Excerpt from the dataset:
# # # # #
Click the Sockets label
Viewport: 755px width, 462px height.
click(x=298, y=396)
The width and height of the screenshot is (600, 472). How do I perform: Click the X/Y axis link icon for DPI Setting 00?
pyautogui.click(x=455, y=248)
# # # # #
## Description of the task:
Rewrite every line of the records above, requests included, and increase each x and y coordinate in the answers by 144. Leave every other number unchanged.

## Task response:
Click the Sockets label
Viewport: 755px width, 462px height.
click(x=442, y=540)
The width and height of the screenshot is (600, 472). How do I perform: Click the X/Y axis link icon for DPI Setting 00?
pyautogui.click(x=599, y=392)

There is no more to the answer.